Colin Opseth, a teacher and director of information technology for elementary school students in California's Oro Grande School District, says the IT team provides training on everything from how to use different types of educational software to how to make the most of interactive whiteboards in the classroom. Teachers — who receive two weeks of professional development every August, before the new school year starts (in addition to other opportunities throughout the year) — also share their best practices with each other, he adds.
Administrators and curriculum department personnel, meanwhile, provide training on how to implement and manage a project-based learning environment, says Michael Andreasen, the district's director of IT for sixth- through 12th-grade students. "Project-based learning is very different from what you learn when you get your teacher's credential, so we have to make sure teachers are comfortable with that environment," he explains. "You have to welcome communication with students, collaboration and sharing of ideas. It's a big shift from a traditional classroom."

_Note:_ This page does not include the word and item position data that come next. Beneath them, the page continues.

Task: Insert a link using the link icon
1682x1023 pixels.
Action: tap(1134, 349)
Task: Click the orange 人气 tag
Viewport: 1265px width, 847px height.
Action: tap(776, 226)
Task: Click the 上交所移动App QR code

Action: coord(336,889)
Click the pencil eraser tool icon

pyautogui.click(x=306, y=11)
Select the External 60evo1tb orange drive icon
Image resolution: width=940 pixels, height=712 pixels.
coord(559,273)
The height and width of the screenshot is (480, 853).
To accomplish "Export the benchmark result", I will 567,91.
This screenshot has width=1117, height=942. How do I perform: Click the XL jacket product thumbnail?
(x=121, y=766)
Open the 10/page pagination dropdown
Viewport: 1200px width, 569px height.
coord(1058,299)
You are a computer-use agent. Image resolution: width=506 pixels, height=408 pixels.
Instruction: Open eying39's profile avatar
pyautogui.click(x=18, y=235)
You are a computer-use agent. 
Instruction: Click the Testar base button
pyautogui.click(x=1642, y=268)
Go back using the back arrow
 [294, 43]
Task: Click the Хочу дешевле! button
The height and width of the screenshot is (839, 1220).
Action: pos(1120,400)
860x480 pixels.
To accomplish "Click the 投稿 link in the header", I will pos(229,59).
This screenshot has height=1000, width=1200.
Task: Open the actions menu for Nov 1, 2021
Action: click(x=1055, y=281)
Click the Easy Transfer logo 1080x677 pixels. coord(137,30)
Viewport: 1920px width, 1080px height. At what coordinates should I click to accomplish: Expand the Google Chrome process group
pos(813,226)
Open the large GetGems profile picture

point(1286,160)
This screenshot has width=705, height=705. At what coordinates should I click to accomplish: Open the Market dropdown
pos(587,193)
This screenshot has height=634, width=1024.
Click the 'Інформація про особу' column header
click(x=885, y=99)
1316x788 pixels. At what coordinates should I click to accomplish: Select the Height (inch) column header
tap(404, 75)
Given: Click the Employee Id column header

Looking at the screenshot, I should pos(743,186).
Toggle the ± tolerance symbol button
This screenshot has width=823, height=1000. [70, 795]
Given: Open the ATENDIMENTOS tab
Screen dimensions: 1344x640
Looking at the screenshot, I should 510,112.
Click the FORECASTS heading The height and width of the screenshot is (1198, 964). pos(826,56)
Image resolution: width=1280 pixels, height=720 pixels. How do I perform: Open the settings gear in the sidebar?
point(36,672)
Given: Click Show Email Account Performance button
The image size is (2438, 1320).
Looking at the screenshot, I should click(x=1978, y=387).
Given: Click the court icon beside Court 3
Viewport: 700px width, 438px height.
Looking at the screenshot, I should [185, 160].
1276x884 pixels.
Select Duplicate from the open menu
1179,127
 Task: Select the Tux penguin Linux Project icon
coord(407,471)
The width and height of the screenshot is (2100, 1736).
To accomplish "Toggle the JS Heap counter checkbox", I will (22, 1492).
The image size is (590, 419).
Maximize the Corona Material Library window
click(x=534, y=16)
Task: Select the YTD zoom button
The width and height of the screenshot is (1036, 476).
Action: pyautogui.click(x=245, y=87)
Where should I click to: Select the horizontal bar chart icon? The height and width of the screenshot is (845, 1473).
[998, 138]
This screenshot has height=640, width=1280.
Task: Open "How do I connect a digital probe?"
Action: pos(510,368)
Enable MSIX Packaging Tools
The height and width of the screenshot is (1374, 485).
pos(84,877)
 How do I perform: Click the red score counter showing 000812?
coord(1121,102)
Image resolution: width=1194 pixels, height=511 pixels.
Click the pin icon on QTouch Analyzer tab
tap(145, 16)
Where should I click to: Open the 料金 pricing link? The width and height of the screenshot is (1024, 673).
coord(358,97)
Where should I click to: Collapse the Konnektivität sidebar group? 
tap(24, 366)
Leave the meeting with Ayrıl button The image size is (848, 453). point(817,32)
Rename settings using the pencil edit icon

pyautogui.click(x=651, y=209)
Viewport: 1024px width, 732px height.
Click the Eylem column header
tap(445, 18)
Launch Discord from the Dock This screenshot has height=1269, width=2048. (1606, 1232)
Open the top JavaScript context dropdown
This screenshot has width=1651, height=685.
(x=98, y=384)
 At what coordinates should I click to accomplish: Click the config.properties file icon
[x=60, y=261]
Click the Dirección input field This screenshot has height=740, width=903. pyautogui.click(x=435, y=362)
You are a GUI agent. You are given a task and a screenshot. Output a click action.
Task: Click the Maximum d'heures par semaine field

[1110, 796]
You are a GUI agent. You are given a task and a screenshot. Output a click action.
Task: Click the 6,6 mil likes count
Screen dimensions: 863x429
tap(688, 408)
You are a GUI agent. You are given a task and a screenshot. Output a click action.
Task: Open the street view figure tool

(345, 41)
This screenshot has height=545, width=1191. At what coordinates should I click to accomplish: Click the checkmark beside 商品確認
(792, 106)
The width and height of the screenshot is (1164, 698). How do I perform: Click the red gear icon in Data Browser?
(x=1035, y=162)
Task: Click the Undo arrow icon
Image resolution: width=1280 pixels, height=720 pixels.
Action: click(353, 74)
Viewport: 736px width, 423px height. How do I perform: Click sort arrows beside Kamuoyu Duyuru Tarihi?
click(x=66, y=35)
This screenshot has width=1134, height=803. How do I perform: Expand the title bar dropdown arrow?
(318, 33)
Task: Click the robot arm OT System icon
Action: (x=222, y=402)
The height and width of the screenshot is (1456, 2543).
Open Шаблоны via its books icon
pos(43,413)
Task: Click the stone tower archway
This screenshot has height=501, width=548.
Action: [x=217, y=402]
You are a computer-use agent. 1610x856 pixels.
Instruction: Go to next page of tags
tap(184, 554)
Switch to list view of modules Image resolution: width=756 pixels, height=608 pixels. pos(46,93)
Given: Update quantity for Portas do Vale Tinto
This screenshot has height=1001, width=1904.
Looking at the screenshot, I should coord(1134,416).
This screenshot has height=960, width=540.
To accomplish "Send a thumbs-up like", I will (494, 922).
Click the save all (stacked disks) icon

Michigan's Port Huron Area School District also invests in a variety of professional development opportunities. Whenever the IT department purchases equipment, it requires the manufacturer to offer webinars or onsite training for staff, says Mark Washington, the district's director of technology and media services. Technology trainers also visit each school on a monthly basis to help individual teachers or small groups of teachers learn to work with district tools.
PHASD recently installed a new video server and video distribution system, which allows IT staff to record videos of its training sessions. Those videos are then posted online, giving teachers the opportunity to learn off-hours and at their own pace, he adds.